I Don't Know What to Say
Did you guys like that Epperly girl's gonzo white piano Coldplay fiasco? I suppose fiasco is a strong word. But it was just so strange. Like, she sounded good and all? But... It just didn't fit. Something was weird and wonky and off about it. It was so Grandiose. Epperly is Having a Moment. This is an unpleasant thought. That Epperly will have Moments on this show. That some of these people will have Moments all the way through, clear to May. Epperly made me realize just how much I don't really get any of these Moment whittlers. All desperate-eyed and hungry. It's unbecoming. That's what Epperly's performance was. Unbecoming. It was so needy. Eugh.

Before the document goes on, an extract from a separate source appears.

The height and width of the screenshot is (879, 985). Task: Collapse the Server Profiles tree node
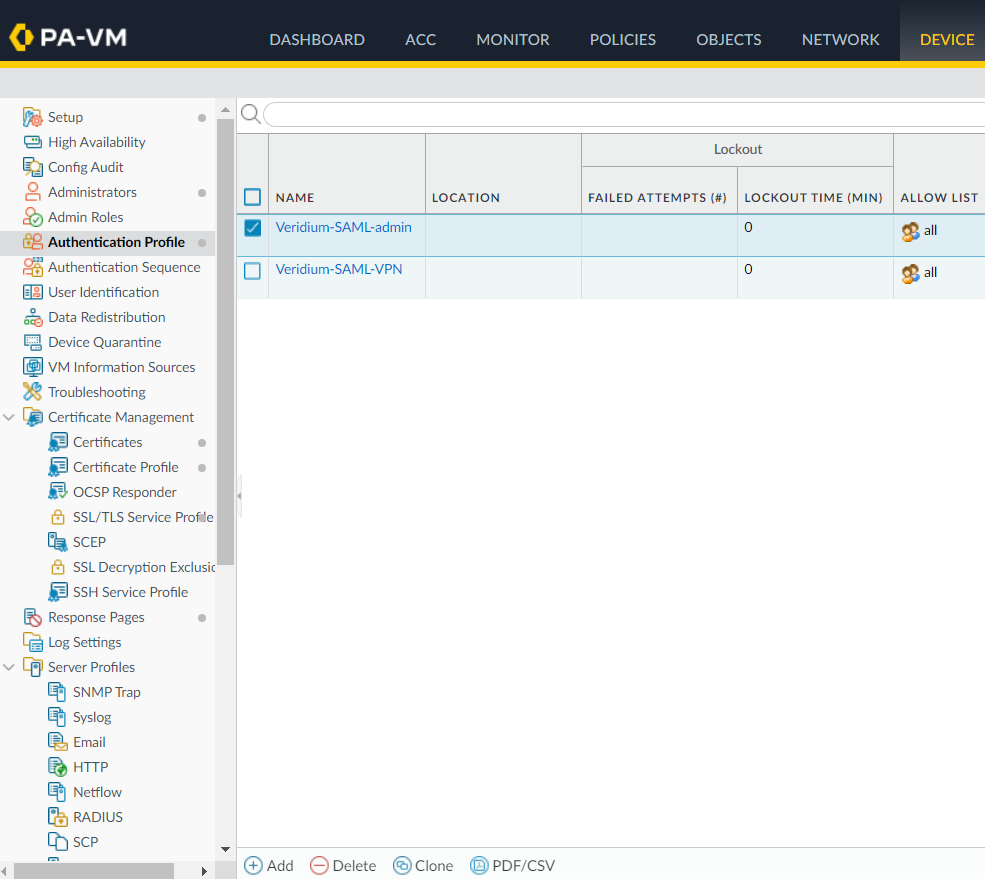tap(9, 668)
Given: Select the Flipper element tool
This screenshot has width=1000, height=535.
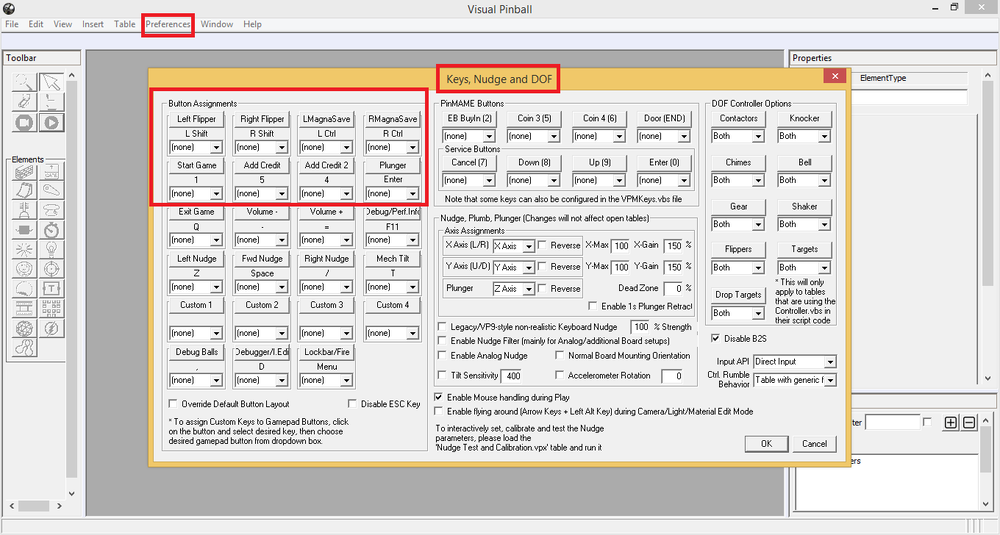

Requisite Haeley Vaughn Section
She sang "The Climb," by Miley Cyrus. Of course she did. She's so annoying. We get it, Haeley. You are Teen America. Your name is Haeley for Christ's sake. That's enough to know. We don't need additional, mangled song evidence. "Haeley" says everything about you that you'd ever want us to know. Haeley. Internet iPod Twitter text feelings and blowjob parties! Teen Issues! Degrassi is lame and Justin Bieber is for 8th graders! I think Tim Urban asked me to give him a handjob in the rehearsal studio the other day and I think Ryan was watching from behind an old portrait! Teen Stuff! Haeley! We get it. We get it.
Other People Sang
Does anyone remember who?
BREATHLESS UPDATE: Apparently I forgot that someone named Siobhan Magnus sang a crazy note and OMG wasn't it so gooooood!!! Look, my feelings on Siobhan Magnus are this. If I wanted to watch Siobhan Magnus, I would. But I don't.